In Attorney-General v Hertzberg Daniel and Others, the High Court of the Republic of Singapore addressed issues of Constitutional Law — Fundamental liberties, Contempt of Court — Criminal contempt.

Case Details

  • Citation: [2008] SGHC 218
  • Case Title: Attorney-General v Hertzberg Daniel and Others
  • Court: High Court of the Republic of Singapore
  • Date of Decision: 25 November 2008
  • Case Number: OS 1131/2008
  • Judge (Coram): Tay Yong Kwang J
  • Plaintiff/Applicant: Attorney-General
  • Defendants/Respondents: Hertzberg Daniel; Christine Glancey; Dow Jones Publishing Company (Asia) Inc
  • Legal Areas: Constitutional Law (fundamental liberties; freedom of expression); Contempt of Court (criminal contempt)
  • Key Topics: Scandalising the court; freedom of speech; acceptable limits; inherent tendency vs real risk; fair criticism; distinction between contempt and defamation; punishment factors
  • Statutes Referenced: Sedition Act; Supreme Court of Judicature Act (Cap 322, 2007 Rev Ed), in particular s 7(1)
  • Counsel for Applicant: Attorney-General Walter Woon, Mavis Chionh, Hema Subramanian and Sabrina Choo (Attorney-General’s Chambers)
  • Counsel for Third Respondent: Philip Jeyaretnam SC and Loh Kia Meng (Rodyk & Davidson LLP)
  • Procedural Note: Application proceeded against the third respondent only; matters concerning the first and second respondents were held in abeyance pending the outcome (and any appeal) in relation to the third respondent
  • Judgment Length: 23 pages; 14,099 words
  • Publications at Issue: (a) “Democracy in Singapore” (26 June 2008); (b) “Produce the Transcript, Show the Truth” (9 July 2008); (c) “Judging Singapore’s Judiciary” (15 July 2008)

Summary

This High Court decision arose from an application by the Attorney-General seeking committal for criminal contempt against Dow Jones Publishing Company (Asia) Inc, the publisher of Wall Street Journal Asia (“WSJA”).
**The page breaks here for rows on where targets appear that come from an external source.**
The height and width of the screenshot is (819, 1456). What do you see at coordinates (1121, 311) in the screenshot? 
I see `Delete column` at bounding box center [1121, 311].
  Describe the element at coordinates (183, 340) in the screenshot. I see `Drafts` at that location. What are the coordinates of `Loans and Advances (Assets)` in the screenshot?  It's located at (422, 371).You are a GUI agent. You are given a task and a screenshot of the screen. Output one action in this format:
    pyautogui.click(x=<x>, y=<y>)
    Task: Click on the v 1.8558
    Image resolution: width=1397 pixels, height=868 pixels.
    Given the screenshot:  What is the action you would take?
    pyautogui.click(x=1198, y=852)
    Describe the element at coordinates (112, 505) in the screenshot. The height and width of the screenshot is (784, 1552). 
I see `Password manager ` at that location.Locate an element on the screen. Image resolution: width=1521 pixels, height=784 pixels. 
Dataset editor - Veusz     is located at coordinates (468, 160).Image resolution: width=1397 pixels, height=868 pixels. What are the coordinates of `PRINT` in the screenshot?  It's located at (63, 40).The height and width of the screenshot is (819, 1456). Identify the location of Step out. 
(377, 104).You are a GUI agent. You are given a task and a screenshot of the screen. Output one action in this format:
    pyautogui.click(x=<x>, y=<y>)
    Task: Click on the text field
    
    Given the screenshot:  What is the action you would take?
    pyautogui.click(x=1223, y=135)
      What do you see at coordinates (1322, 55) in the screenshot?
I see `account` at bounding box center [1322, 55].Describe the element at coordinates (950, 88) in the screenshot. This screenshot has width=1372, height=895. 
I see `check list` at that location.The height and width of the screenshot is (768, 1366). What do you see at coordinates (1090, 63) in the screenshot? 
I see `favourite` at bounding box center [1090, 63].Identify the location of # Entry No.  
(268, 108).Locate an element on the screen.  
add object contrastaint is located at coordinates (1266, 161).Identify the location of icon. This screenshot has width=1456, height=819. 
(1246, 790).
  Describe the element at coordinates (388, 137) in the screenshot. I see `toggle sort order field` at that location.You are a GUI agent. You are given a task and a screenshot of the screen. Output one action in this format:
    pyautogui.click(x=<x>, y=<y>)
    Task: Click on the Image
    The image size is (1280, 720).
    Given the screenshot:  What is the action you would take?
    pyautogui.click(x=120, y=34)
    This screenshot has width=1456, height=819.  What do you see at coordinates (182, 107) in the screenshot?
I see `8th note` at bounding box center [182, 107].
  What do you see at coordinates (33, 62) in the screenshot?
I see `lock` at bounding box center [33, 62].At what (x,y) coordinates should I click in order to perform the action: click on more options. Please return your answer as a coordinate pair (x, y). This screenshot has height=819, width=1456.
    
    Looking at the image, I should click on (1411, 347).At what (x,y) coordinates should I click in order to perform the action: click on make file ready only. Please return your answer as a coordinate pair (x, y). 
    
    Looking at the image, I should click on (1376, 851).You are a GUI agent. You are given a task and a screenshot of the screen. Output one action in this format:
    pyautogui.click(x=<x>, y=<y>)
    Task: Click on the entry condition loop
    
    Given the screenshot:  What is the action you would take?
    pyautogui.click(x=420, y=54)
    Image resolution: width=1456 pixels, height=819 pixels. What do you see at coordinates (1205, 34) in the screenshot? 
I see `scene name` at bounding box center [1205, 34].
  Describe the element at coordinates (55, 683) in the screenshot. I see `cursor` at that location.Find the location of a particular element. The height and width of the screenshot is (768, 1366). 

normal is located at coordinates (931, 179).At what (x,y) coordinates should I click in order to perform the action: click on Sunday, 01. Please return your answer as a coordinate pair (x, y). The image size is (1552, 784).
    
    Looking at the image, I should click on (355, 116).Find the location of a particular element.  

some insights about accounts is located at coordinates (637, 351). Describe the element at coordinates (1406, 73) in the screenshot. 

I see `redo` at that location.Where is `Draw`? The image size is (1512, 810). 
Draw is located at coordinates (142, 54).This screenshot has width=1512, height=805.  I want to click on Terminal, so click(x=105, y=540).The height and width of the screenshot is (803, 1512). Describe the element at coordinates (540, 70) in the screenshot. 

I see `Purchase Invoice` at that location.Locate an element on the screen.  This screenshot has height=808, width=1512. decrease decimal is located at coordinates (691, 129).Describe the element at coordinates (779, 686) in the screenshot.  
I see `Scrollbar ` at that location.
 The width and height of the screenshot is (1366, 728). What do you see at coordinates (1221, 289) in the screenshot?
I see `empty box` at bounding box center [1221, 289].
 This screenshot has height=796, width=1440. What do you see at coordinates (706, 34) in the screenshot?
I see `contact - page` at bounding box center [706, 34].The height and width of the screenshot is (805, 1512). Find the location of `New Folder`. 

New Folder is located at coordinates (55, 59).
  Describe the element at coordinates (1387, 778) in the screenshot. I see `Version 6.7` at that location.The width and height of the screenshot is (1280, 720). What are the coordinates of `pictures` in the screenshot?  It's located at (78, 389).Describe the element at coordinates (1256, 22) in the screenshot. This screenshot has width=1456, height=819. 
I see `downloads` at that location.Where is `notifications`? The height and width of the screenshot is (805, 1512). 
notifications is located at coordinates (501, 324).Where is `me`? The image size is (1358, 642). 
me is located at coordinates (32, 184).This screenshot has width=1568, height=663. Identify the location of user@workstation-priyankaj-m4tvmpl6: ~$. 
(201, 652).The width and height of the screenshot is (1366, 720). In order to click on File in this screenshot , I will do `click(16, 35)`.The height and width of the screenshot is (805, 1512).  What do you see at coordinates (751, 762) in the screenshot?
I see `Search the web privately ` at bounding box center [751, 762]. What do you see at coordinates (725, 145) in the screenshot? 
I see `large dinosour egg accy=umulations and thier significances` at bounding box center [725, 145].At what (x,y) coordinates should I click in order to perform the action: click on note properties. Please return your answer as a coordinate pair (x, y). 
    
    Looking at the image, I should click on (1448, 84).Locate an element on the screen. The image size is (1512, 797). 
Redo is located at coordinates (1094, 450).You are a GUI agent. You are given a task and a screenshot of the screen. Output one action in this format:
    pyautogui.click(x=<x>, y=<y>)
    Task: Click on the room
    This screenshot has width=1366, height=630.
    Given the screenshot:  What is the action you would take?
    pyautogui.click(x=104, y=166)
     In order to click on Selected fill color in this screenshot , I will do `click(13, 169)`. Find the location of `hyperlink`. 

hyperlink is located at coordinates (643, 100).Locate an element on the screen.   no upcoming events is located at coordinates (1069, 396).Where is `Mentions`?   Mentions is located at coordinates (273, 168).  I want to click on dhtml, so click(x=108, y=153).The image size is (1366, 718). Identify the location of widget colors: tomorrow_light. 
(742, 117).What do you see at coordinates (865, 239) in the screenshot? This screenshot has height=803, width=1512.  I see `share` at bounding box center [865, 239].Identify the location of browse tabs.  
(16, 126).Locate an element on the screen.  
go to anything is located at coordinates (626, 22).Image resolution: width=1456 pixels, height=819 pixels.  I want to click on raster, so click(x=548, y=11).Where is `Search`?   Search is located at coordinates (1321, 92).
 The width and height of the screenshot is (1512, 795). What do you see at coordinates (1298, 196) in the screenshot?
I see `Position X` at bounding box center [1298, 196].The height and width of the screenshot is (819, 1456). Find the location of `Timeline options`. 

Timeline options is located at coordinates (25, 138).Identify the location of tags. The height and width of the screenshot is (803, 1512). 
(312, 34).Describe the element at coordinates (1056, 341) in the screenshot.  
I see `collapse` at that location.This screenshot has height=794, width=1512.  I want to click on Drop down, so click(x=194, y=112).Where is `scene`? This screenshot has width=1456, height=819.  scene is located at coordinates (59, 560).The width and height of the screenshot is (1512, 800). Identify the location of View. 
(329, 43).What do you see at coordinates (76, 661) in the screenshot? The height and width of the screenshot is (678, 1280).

The Attorney-General’s case was not that the WSJA publications contained explicit statements that directly “scandalised” the Singapore judiciary. Rather, the Attorney-General contended that certain passages, when read in context and by implication, portrayed the judiciary as biased, improper, or otherwise untrustworthy in the exercise of judicial functions.

The court addressed the relationship between the law of contempt as a restriction on freedom of expression and the constitutional requirement that such restrictions be justifiable. A central analytical theme was the test for criminal contempt by scandalising the court: whether the “inherent tendency” approach (focusing on whether the publication has a tendency to undermine public confidence in the administration of justice) should govern, or whether a “real risk” approach (focusing on whether there is a real risk that the publication will cause the relevant harm) ought to be applied. The court also considered whether the “fair criticism” defence could apply to the impugned passages, and how punishment should be calibrated.

What Were the Facts of This Case?

The application concerned three WSJA publications that were featured on the WSJA Editorials and Opinion page. Two were published under “Review and Outlook” and one under “Letters to the Editor”. The first publication, “Democracy in Singapore” (26 June 2008), discussed a courtroom exchange between Minister Mentor Lee Kuan Yew and Dr Chee Soon Juan, and it referred to related litigation and allegations about the release of transcripts and audio recordings. The article also described Dr Chee’s arrest and subsequent charges for “scandalizing” the court, and it suggested that the consequences faced by Dr Chee and his sister reflected the “going price” of political dissent in Singapore.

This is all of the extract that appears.